Review of facility provided staffing ratio information for May 26, 2024, through June 1, 2024, on evening shift, revealed a resident census of 105 residents. The information also revealed a licensed practical nurse ratio of 2.65 to 3.08 worked during the evening shift on the following dates: May 27 and 29, 2024. Therefore, the facility did not meet the minimum licensed practical nurse ratio of 3.50 required for the facility census of residents on those shifts.

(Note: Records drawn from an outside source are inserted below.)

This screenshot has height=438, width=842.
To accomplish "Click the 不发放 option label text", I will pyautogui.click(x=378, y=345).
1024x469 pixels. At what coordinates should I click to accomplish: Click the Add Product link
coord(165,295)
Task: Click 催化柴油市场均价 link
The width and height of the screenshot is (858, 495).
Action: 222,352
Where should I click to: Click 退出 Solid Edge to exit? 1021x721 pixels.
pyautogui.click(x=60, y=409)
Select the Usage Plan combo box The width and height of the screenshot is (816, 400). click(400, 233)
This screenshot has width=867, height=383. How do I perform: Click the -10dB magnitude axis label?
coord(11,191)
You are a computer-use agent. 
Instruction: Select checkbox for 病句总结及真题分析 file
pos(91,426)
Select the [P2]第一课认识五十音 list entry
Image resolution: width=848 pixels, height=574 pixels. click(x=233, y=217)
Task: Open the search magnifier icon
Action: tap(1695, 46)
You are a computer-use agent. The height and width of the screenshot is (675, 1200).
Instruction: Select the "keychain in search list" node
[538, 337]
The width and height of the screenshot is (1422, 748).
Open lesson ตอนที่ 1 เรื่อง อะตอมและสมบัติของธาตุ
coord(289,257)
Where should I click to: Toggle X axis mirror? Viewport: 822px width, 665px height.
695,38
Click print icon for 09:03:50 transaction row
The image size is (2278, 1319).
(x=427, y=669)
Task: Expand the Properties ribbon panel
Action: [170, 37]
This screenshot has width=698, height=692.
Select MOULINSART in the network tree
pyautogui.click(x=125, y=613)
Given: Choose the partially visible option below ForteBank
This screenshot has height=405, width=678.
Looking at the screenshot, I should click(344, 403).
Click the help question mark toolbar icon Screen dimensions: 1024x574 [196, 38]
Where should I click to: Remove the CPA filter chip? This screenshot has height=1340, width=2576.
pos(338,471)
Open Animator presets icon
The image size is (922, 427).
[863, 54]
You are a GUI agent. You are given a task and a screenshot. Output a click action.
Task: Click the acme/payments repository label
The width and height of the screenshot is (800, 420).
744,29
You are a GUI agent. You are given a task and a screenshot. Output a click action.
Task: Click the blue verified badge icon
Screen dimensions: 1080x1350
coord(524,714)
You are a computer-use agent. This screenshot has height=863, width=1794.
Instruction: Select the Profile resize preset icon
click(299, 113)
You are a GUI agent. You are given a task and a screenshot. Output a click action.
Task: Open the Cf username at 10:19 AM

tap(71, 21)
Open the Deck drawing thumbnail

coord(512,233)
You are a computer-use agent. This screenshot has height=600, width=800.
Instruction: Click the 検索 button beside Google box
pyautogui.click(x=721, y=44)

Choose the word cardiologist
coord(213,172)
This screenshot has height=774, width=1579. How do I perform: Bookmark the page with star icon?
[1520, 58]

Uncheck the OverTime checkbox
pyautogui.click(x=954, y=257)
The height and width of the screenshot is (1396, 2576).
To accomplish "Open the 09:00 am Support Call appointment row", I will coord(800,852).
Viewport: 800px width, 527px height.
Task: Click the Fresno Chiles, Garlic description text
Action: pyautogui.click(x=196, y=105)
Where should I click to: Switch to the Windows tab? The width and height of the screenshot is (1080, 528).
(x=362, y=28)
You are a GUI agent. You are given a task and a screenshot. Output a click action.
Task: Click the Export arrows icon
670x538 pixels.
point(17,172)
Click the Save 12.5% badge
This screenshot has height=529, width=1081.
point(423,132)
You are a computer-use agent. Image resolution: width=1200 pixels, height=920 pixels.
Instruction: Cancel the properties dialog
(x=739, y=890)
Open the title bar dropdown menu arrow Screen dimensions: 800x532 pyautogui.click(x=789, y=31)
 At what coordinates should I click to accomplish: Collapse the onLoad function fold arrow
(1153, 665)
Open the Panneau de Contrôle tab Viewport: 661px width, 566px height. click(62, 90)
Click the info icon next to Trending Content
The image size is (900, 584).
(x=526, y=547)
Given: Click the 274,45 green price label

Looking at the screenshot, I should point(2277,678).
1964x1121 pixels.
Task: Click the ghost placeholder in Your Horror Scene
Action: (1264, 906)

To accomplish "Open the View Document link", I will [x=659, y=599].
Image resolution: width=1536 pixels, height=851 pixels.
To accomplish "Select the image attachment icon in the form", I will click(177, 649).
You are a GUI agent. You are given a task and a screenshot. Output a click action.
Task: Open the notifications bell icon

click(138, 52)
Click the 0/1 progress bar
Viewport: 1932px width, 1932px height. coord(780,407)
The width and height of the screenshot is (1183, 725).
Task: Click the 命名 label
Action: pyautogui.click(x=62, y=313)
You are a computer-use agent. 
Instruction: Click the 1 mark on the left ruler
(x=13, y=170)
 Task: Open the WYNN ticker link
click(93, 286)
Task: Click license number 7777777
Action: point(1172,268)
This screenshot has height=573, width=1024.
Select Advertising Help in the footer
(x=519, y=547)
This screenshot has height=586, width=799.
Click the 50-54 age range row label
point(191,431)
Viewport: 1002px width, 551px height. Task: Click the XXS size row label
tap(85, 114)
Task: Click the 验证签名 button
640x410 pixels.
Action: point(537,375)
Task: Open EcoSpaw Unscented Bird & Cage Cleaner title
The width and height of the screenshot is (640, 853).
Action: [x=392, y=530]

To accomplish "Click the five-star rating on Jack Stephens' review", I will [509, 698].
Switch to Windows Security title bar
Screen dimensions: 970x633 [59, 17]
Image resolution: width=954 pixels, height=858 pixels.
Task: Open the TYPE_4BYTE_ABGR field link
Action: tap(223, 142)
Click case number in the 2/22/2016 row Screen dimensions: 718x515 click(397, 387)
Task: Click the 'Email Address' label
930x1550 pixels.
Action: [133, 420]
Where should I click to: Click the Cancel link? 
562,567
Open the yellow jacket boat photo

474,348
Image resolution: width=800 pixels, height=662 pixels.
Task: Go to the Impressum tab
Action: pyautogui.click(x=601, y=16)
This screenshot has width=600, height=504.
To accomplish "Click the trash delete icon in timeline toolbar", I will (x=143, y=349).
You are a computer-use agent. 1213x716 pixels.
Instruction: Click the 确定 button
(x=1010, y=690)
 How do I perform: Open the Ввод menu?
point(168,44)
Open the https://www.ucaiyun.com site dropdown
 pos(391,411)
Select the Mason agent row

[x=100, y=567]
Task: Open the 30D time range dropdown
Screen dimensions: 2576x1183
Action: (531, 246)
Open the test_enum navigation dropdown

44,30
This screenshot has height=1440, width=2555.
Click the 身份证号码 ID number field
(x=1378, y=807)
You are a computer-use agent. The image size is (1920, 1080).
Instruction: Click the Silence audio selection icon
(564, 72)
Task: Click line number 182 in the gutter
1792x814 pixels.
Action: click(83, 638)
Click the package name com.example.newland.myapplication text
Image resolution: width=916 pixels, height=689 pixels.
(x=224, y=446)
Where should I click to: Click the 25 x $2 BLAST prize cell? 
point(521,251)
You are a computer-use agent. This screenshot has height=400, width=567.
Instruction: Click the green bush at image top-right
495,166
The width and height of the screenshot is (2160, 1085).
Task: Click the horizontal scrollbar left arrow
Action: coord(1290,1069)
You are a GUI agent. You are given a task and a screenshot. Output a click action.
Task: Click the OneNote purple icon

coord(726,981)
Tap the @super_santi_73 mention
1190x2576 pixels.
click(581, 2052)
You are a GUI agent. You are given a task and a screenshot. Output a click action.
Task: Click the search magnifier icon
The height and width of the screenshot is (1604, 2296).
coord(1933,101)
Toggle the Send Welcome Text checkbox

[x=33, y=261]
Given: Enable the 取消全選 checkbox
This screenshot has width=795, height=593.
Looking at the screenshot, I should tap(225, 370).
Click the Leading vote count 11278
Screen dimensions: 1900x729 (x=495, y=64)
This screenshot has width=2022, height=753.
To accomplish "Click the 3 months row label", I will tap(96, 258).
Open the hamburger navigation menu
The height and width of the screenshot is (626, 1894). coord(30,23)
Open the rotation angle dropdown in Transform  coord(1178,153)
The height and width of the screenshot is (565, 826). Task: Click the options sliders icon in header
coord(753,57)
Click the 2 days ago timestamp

During an interview with the Nursing Home Administrator (NHA) on June 5, 2024, at 2:52 PM, she confirmed that the licensed practical nurse ratios were not met. She indicated that the facility did not schedule it that way, but that she had no other information to offer.

During a final interview with the NHA and Director of Nursing, on June 6, 2024, at 4:06 PM, both confirmed that they would expect the facility to be staffed according to state mandated ratios.


 Plan of Correction - To be completed: 06/18/2024

The facility will meet the minimum staffing ratios for LPN's going forward. The facility will staff 1 LPN per 25 residents during the day, 1 LPN per 30 residents on evening shift and 1 LPN per 40 residents overnight. The facility will audit the LPN ratio daily and take the results of the audits to the next QAPI meeting.Scheduler or designee will monitor staffing ratios each shift to ensure compliance. If staff have to leave early or arrive late for their scheduled shift a replacement staff will be contacted. A staffing grid will be completed daily to ensure compliance and results will be taken to QAPI.